◆ WRITTEN TASK 1
Answer these questions about the travel post, one line per answer:
(a) Which city was the trip to, and which city did the flight go through?
(b) Which show's episodes did the entertainment system have, according to the post?
(c) Which book did the writer buy to read on the plane, and who wrote it?
◆ WRITTEN TASK 2
Rename "Bewitched" as "The Addams Family" in the part of the travel post that starts at the words "They all had" and ends after "passed the time.", and write out that part again.
◆ WRITTEN TASK 3
Carry on the travel post from its last sentence, in the same voice.

And I ask you - what exactly is the point of a Ted Baker shop which doesn't sell underwear?

This was my first time flying in Air Canada.  The logistics of this trip to Seattle meant that the best option was to fly via Vancouver.  All in all, Air Canada was rather nice.  Colour-changing LEDs lighting the ceiling of the cabin.  A first officer with a comedy Canadian accent and a lady pilot.  All novel. All cool.

They all had episodes of Bewitched on the entertainment system.  I'd forgotten how brilliantly awful it was.  Though in the two episodes I watched, Elizabeth Montgommery didn't wiggle her nose once; I was rather disappointed by that.  I also watched some episodes of "Man Behaving Badly".  Not a patch on Bewitched, obviously, but it passed the time.

I killed most of the time on the plane reading. I bought myself "Creed" by James Herbert. I thought that by going back twenty years, his books would be better.  And it was certainly better than "Ash" (see the last entry for my thoughts on that).  But much as the story had a climax and build-up much better than Ash, it ended with a fire in a huge building which had creepy things in a cellar.  Exactly the same as Ash.  Honestly, I know James Herbert tries to get references to rats into all his books, but I didn't think every one of his books had to end with a big building burning down.

◆ THE DATA
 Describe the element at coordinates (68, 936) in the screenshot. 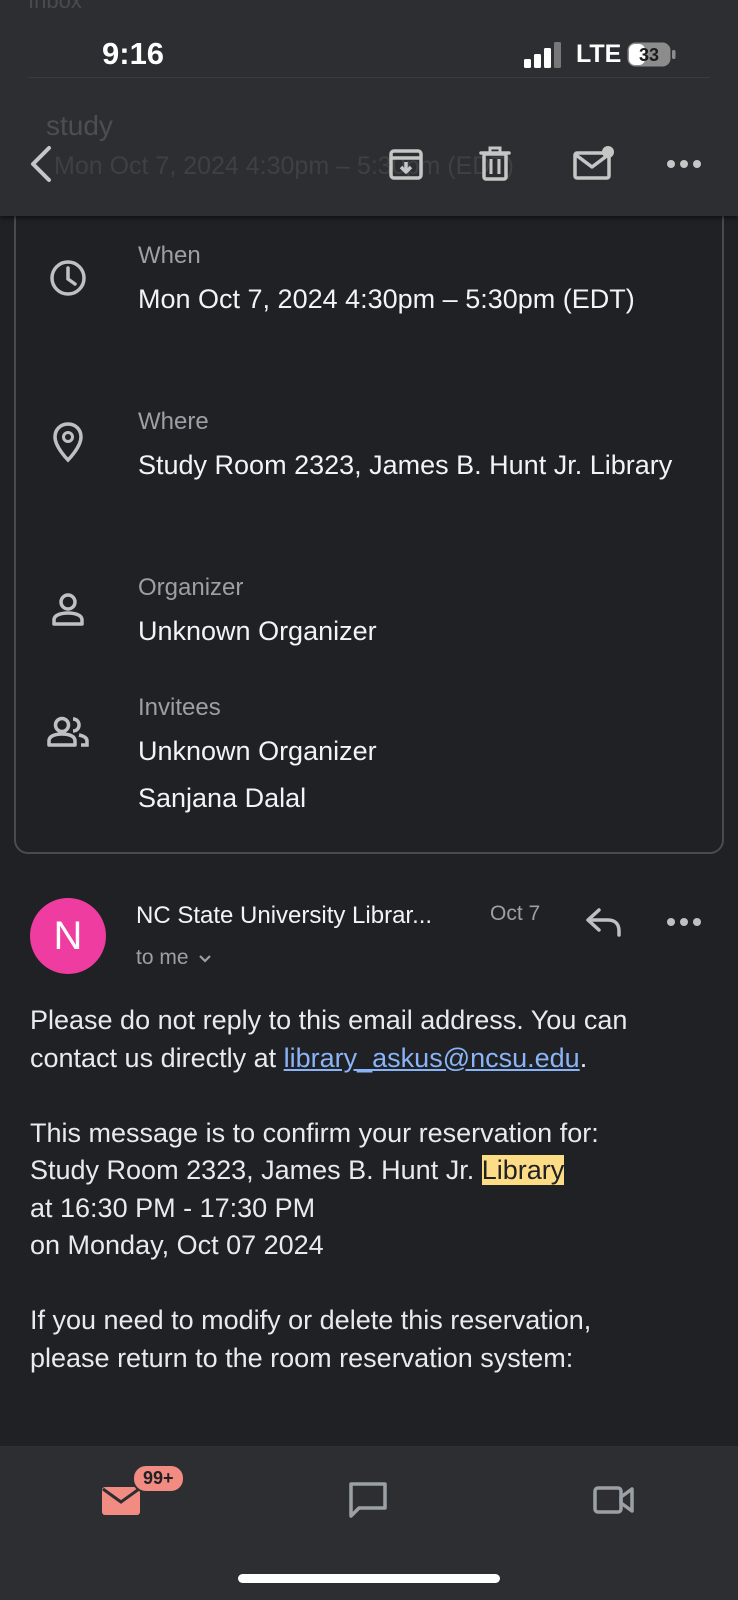

I see `sender-avatar: N` at that location.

◆ ANSWER SECTION 1
(a) Seattle, via Vancouver.
(b) Bewitched.
(c) "Creed" by James Herbert.

◆ ANSWER SECTION 2
They all had episodes of The Addams Family on the entertainment system.  I'd forgotten how brilliantly awful it was.  Though in the two episodes I watched, Elizabeth Montgommery didn't wiggle her nose once; I was rather disappointed by that.  I also watched some episodes of "Man Behaving Badly".  Not a patch on The Addams Family, obviously, but it passed the time.

◆ ANSWER SECTION 3
Air Canada also threw a lot of food at us during the drip.  Anyone who's spoken to me recently will know that I'm on a pretty strict nutrition and exercise routine at the moment. (8kg lighter, massive reduction in bodyfat, and counting!)  The rules are relaxed slightly whilst I'm away; as staying in a hotel it's not really possible to control your food intake as easily - but I'm still sticking to it as much as I can.  When I turned down the tub of ice cream on the flight the look I got from the cabin crew was one of utter disbelief.  Surely I can't be the only one who doesn't fancy a tub of ice cream whlist flying over Greenland?

To make things easier, you can clear US immigration in Vancouver, meaning that when you arrive in the US you simply stroll off the plane and grab you bags and go.  My checked bagged was checked right through to Seattle and as I was going through security into the "US departures" bit of Vancouver airport, one of the stages involves a man pointing at a picture of your luggage on the screen.   I thought it was quite cool, but was rather disappointed to see that my Battenburg pattern luggage strap had disappeared.  I think the guy asking me if it was my bag could see the disappointment in my eyes.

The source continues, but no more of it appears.